Galileo Galilei 1564-1642
Della scienza mecanica: e delle vtilita che si traggono dagl'instromenti di quella: opera
Bologna: Per gli HH. del Dozza, 1655
Best known for his observations of nature that formed the basis of modern physics, Galileo developed mathematics as a means to describe what he saw. He is perhaps most well known for constructing an operating telescope and proving the Copernican theory of a sun-centered solar system. His first work, the Della Scienza Mecanica, was first written in the 1580s and aimed to prove the science of Archimedes. It was only presented to the public in 1655.
Jean de La Fontaine 1381- and Jean de Meun c. 1240-1305
De la transformation métallique: Trois anciens traitez en rime françoise
France: Early 18th century
Although alchemy was flawed in theory, its laboratory practices and terminology contributed greatly to the development of modern chemistry. Jean de La Fontaine (not to be confused with the 17th-century fabulist), was born in 1381 in the town of Valenciennes, where he later became chief magistrate. De La Fontaine devoted his life to poetry, mathematics and natural philosophy, interests that are clearly evident in this collection of alchemical allegory.
This intriguing collection of alchemy poems first appeared in print in 1561, following black-letter editions dated from 1495. The first-person speaker claims to have achieved transmutation with the use of mercury.

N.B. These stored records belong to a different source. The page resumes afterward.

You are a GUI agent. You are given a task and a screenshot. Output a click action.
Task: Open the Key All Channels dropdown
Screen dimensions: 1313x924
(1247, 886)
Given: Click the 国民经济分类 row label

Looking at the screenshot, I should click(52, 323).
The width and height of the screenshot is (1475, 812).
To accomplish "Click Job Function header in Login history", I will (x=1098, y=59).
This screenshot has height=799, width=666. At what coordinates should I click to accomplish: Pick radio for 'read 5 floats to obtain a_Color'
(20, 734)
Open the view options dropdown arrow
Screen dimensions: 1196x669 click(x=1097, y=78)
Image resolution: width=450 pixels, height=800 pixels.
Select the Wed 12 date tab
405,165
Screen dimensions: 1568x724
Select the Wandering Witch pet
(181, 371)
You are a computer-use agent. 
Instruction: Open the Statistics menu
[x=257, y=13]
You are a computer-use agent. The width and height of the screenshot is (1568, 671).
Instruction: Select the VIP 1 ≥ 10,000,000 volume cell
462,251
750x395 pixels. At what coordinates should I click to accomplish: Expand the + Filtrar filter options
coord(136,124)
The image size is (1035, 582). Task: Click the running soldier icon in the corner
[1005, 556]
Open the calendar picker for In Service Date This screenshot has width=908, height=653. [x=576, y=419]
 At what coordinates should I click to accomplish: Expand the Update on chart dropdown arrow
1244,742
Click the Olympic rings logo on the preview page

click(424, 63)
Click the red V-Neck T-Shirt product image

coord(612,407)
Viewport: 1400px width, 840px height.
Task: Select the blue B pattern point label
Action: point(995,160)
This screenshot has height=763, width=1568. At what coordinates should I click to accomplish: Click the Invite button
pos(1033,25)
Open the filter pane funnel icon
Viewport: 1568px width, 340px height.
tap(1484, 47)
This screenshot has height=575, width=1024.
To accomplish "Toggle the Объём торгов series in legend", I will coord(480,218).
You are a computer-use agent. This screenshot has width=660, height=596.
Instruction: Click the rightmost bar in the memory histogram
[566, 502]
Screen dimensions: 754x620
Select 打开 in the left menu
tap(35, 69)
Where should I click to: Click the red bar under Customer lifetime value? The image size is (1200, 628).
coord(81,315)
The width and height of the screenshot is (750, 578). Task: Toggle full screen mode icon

The Monash copy shown here is a much later handwritten manuscript that a professional scribe would have copied from the printed text. It is of interest for the enigmatic manuscript notes, annotations, and sketches present throughout, as they provide interesting details on aspects of everyday life in early 18th century France. There are several hands making scholarly annotations to the text itself, and other works are included in this copy, such as Jean de Meun’s response to de La Fontaine, and Nicolas Flamel’s Le sommaire philosophique.
Our copy was acquired in the 1960s to support the research of a staff member interested in the transmission and distribution of alchemical texts. It is a relatively rare example in Australia of the survival of scribal culture in Europe well beyond the Renaissance period.
Georg Agricola 1494-1555
De Re Metallica Libri XII
Basileae: Frobenivm et Nicolavm Episcopivm, 1556
De Re Metallica is one of the most famous books of the sixteenth century. It was essentially a text of all the mining knowledge until that point and touches on many aspects of palaeontology and geology. Agricola was not in the mining industry but compiled his research through observation in the field. Extravagantly illustrated with 289 woodcuts, it demonstrated objective observation, and other methods that form the foundation of modern scientific inquiry.
Bernard Forest de Belidor c.1697-1761
Architecture Hydraulique, ou l'Art de conduire, d'élever, et de ménager les eaux pour les différens besoins de la vie ... 4 volumes
Paris: Chez Charles-Antoine Jombert, 1737-1753
Belidor was a professor of artillery, but had interest in many other sciences. Architecture Hydraulique was an extensive work with many illustrations, dealing with diverse topics such as engineering, mathematics and hydraulics. Its significance lies in its application of integral calculus to technical problems.